XCP-NG server crashes/reboots unexpectedly
-
@nvs Machine crashed/restarted itself again this morning. I didn't even have all of the usual VMs running this time. Nothing was logged in kern.log when it crashed again. Before it crashed I checked a few times in the hours before xl dmesg but nothing obvious to me (same log as I posted above). Any suggestions highly welcome as I'm sure how to proceed with troubleshooting this. My next step would be replacing the PSU and see if anything changes, but its a long shot.
-
@nvs said in XCP-NG server crashes/reboots unexpectedly:
@nvs Machine crashed/restarted itself again this morning. I didn't even have all of the usual VMs running this time. Nothing was logged in kern.log when it crashed again. Before it crashed I checked a few times in the hours before xl dmesg but nothing obvious to me (same log as I posted above). Any suggestions highly welcome as I'm sure how to proceed with troubleshooting this. My next step would be replacing the PSU and see if anything changes, but its a long shot.
Ok so it doesn't seem caused by a driver bug causing corruption somewhere in Xen/Linux.
So something is causing Xen to crash, and it's not very easy to know without using e.g the serial console (so you can get the actual Xen crash message).

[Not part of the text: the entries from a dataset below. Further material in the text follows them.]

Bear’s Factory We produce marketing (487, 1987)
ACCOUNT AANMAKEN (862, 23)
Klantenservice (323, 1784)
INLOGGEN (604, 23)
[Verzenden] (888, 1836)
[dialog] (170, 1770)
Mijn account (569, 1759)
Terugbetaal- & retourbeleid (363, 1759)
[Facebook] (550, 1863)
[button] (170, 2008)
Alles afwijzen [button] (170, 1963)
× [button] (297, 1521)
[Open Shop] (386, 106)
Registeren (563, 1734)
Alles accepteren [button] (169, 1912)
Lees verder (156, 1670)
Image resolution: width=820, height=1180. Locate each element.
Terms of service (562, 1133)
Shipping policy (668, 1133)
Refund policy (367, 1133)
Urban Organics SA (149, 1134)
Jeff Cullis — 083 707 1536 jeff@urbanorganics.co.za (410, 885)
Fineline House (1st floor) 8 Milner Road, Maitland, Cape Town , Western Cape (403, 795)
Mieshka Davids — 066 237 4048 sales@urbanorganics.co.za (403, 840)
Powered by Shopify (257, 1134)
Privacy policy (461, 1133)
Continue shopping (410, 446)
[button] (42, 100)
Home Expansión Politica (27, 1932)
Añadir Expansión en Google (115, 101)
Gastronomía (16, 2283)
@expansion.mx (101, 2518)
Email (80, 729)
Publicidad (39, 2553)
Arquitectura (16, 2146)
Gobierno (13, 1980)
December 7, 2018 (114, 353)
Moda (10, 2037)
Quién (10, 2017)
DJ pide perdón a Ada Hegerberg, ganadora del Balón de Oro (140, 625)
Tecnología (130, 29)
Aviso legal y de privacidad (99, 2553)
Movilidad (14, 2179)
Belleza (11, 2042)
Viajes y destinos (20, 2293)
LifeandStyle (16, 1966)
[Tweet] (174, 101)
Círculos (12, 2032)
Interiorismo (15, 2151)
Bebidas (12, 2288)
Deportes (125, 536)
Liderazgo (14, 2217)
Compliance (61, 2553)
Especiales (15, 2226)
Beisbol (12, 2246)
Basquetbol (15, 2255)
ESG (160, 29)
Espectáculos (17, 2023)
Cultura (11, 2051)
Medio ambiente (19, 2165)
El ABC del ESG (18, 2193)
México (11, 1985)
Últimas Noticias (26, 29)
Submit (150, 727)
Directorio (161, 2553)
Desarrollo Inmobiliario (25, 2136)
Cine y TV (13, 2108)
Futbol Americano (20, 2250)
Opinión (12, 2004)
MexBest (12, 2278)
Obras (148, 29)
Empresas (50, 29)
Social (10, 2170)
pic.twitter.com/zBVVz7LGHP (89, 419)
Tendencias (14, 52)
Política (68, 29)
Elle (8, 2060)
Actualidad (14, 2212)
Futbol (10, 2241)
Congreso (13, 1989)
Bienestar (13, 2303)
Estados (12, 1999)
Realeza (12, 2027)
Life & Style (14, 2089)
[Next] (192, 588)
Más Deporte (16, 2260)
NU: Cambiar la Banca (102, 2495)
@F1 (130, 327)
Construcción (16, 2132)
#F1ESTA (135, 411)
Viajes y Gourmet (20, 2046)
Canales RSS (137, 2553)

You need for that something connected and monitoring the machine's serial console (or using IPMI) and boot XCP-ng in "(serial)" mode. -
@TeddyAstie Thanks. Unfortunately my machine doesnt have IPMI. So can I just connect a serial cable between this machine and another machine and monitor the serial output on that other, say windows, machine running putty? Anything special to consider? I never did this before but happy to read up if you maybe have any pointers.
-
@nvs said in XCP-NG server crashes/reboots unexpectedly:
Thanks. Unfortunately my machine doesnt have IPMI. So can I just connect a serial cable between this machine and another machine
Yes though you would still need to boot using the "XCP-ng (Serial)" grub entry.
(you can also add some serial console bits adding them to xen cmdline) -
Update: I replaced the PSU and the server has been running stable now for a few weeks. It appears this was a PSU related issue in the end.
-
Ahh excellent news! Thanks for keeping us posted

-
O olivierlambert marked this topic as a question on
-
O olivierlambert has marked this topic as solved on
-
Good morning,
So I unfortunately had to re-open this issue. I thought this was fixed with a new PSU. However the reboots did show up again some time later. I upgraded XCP-NG meanwhile to the latest stable 8.3.0 and ran all the patches. I was curious if it would still show this behaviour afterwards. I also tested running different VMs on that machine, and after some time I am fairly confident to say now that running one particular VM seems to cause these sudden reboots of the host:
- Its a VM with 2 CPUs, 8 GiB of RAM, running Ubuntu 22.04 with MongoDB. It has a 20 GiB OS partition and, possibly the relevant clue; a 20TB raw disk passed through into the VM (15 TiB partition).
I did a lot of testing the last weeks without that VM (MongoDB) writing to that raw disk, and had no reboots. Yesterday I configured that MongoDB VM to continously add data again to that raw disk and since I've had 2 reboots in just a single day again.
The good news is that I should be able to replicate the issue now. Could someone give me pointers what I could still try to figure out what is exactly going wrong/how I can go about fixing this?
Thanks!
-
To give an impression of how some log files look like. It seems the hard crash glitches the log writing with a lot of NUL bytes and then the next entry is when the machine starts booting up again:

-
@nvs can you try with a serial console and something listening on it; so when it crashes, we get the crash reason ?
-
@TeddyAstie I have to get my hands on a null modem cable first. Will try get that next week and then test. Will get back when I have some results.
I have never tried that before, just to be sure:
Idea is to connect serial port of the xcp-ng server < null modem cable > serial port of another PC, right? And then just i.e. putty on the other machine and the xcp-ng server should send out console text via serial.